#### Aim of the exercise
Find the line with "Instruction: Open the sticker picker icon" in the data below. Repeat it and every line after it up to the end, exactly, but drop the pictures.

#### Task material
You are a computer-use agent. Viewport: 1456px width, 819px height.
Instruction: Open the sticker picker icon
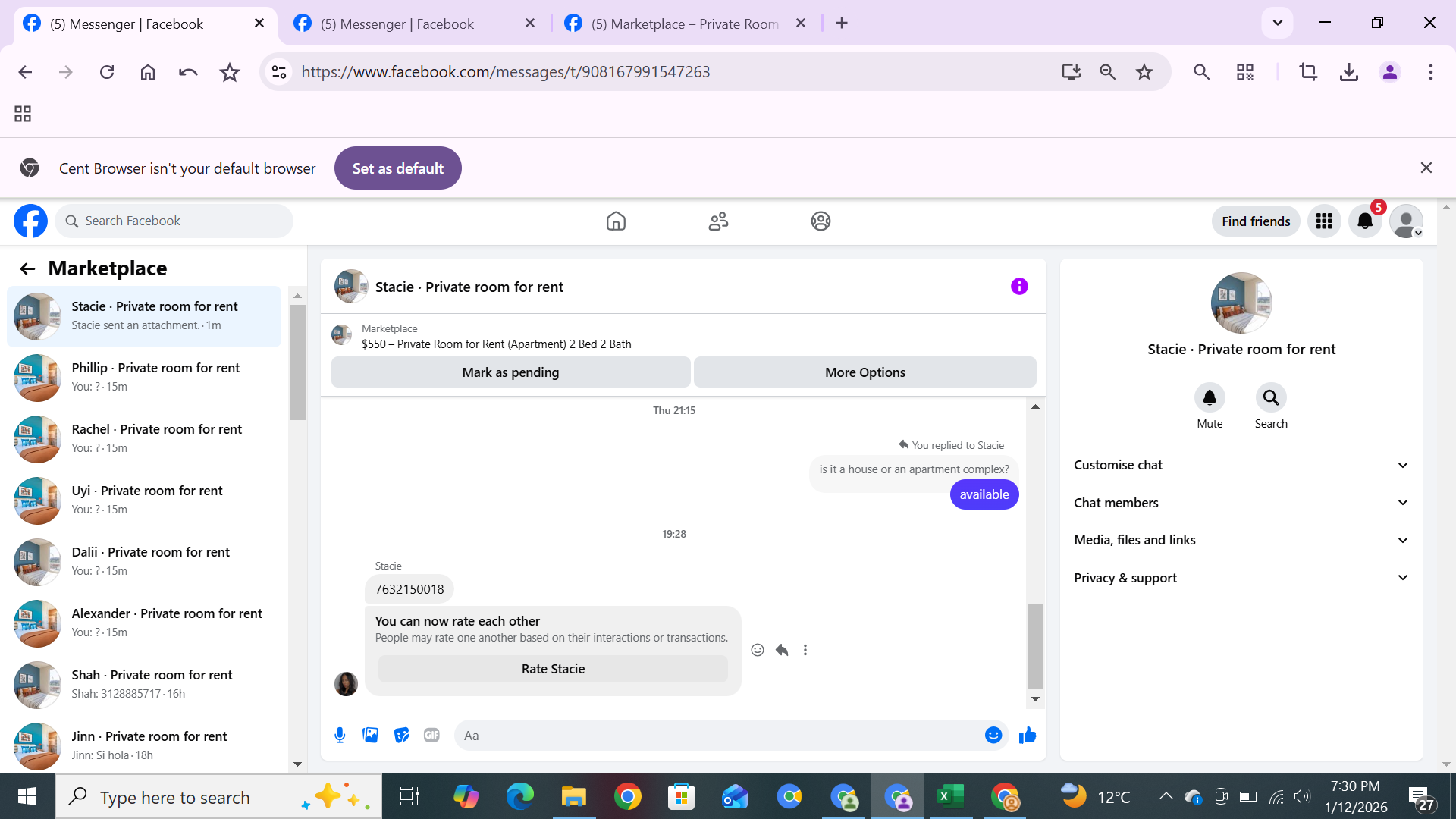point(401,735)
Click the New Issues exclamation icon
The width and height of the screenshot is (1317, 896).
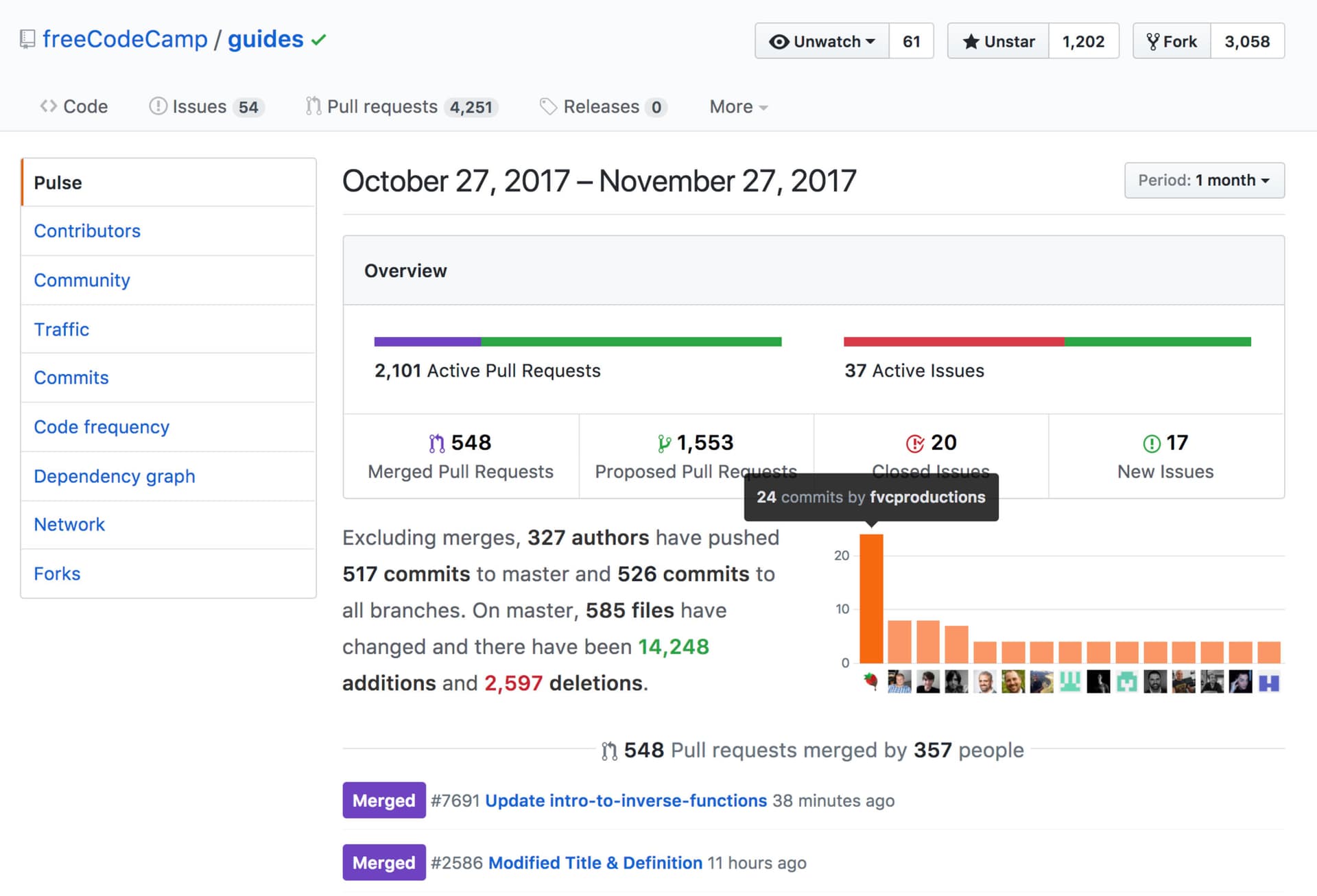1151,443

#### Reply to the exercise
Instruction: Open the sticker picker icon
point(401,735)
Click the New Issues exclamation icon
The width and height of the screenshot is (1317, 896).
1151,443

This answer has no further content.